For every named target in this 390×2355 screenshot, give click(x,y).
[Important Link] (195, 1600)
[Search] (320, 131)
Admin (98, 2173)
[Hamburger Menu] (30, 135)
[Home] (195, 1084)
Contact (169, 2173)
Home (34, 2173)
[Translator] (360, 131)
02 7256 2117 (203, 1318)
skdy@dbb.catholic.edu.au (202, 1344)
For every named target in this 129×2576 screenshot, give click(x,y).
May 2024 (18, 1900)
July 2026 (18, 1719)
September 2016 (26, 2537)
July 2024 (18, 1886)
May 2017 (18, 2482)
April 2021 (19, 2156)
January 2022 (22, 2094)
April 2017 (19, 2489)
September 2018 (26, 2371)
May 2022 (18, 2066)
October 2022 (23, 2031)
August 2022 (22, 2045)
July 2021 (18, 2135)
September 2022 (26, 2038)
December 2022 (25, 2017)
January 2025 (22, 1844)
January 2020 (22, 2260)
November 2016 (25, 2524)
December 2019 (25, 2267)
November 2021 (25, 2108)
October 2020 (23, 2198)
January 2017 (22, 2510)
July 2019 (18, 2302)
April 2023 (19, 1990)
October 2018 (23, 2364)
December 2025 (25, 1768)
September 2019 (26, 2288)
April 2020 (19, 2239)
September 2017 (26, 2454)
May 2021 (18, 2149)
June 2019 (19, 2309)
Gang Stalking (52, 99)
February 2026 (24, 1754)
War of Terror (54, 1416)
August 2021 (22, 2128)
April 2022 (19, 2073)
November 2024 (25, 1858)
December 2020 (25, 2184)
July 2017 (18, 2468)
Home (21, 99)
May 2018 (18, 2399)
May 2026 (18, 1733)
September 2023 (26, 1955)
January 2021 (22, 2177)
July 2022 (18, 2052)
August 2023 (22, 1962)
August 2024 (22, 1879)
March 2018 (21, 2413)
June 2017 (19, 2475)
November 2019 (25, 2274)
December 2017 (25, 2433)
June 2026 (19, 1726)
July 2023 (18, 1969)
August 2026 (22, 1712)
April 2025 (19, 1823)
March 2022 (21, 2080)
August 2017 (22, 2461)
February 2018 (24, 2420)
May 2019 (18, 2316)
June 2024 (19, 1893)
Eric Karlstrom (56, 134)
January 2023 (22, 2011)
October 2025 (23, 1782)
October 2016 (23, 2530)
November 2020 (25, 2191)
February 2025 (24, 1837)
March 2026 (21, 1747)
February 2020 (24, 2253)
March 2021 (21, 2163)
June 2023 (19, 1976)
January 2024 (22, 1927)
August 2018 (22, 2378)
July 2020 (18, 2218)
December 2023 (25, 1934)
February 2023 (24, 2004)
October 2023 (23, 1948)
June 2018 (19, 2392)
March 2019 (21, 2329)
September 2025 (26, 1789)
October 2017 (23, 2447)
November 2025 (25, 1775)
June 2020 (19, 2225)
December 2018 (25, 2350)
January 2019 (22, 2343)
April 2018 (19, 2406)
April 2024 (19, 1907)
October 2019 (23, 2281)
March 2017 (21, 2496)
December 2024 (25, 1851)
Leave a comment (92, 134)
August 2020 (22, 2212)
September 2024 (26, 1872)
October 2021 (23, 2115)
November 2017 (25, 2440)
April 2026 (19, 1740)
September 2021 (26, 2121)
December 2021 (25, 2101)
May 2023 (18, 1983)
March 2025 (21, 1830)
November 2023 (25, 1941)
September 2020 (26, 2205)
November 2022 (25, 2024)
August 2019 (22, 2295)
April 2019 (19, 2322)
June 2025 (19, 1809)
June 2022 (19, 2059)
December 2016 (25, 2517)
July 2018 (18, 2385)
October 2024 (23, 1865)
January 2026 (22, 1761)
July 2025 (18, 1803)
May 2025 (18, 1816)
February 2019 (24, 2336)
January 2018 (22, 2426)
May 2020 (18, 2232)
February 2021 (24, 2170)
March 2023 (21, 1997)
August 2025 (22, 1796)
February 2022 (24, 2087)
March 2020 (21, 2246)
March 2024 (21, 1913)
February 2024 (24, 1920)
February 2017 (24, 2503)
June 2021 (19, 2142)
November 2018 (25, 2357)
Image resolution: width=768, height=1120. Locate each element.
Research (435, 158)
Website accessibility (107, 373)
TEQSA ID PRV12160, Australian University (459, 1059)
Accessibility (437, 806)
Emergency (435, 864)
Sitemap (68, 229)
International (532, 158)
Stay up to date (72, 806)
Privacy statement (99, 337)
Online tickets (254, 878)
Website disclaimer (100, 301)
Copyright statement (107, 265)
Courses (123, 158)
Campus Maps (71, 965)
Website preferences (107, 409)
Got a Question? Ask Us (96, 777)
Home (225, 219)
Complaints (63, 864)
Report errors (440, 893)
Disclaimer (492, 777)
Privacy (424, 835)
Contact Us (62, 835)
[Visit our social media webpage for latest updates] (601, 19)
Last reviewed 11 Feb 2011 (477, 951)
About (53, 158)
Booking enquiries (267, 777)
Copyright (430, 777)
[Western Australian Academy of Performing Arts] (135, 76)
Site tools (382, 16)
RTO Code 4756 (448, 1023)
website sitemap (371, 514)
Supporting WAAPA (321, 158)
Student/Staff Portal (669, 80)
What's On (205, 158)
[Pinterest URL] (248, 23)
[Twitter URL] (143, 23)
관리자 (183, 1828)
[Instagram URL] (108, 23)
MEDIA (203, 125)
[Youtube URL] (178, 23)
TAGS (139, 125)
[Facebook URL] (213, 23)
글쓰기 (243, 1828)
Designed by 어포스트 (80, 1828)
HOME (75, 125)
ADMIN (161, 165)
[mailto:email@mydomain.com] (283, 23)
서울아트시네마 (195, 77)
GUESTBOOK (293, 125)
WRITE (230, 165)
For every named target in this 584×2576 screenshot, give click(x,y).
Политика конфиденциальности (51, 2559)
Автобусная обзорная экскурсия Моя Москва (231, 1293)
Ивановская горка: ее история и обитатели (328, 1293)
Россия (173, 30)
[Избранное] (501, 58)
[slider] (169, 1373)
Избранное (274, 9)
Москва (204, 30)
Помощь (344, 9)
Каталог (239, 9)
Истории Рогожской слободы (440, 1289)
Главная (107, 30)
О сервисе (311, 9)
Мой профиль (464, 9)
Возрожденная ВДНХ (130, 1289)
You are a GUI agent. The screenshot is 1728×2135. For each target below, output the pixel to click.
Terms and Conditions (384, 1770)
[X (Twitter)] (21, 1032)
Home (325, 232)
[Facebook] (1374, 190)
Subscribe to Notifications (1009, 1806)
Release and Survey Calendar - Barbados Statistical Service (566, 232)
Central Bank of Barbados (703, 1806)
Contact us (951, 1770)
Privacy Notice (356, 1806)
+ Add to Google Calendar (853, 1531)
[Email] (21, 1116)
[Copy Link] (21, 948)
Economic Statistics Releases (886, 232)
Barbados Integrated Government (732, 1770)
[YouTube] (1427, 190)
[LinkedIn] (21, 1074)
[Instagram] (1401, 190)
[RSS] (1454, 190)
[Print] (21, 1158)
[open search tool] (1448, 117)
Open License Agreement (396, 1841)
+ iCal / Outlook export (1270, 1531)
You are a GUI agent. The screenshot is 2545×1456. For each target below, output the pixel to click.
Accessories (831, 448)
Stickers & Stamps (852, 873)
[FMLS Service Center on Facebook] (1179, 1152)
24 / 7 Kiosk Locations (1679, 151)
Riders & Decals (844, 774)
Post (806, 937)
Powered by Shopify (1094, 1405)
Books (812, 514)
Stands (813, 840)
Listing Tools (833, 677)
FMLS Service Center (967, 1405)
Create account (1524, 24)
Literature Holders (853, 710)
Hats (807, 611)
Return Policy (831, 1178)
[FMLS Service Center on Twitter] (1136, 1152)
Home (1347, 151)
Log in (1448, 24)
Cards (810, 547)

» Description of the task
What is needed is every line of the records that contains the word "Center".

» Response box
[FMLS Service Center on Facebook] (1179, 1152)
FMLS Service Center (967, 1405)
[FMLS Service Center on Twitter] (1136, 1152)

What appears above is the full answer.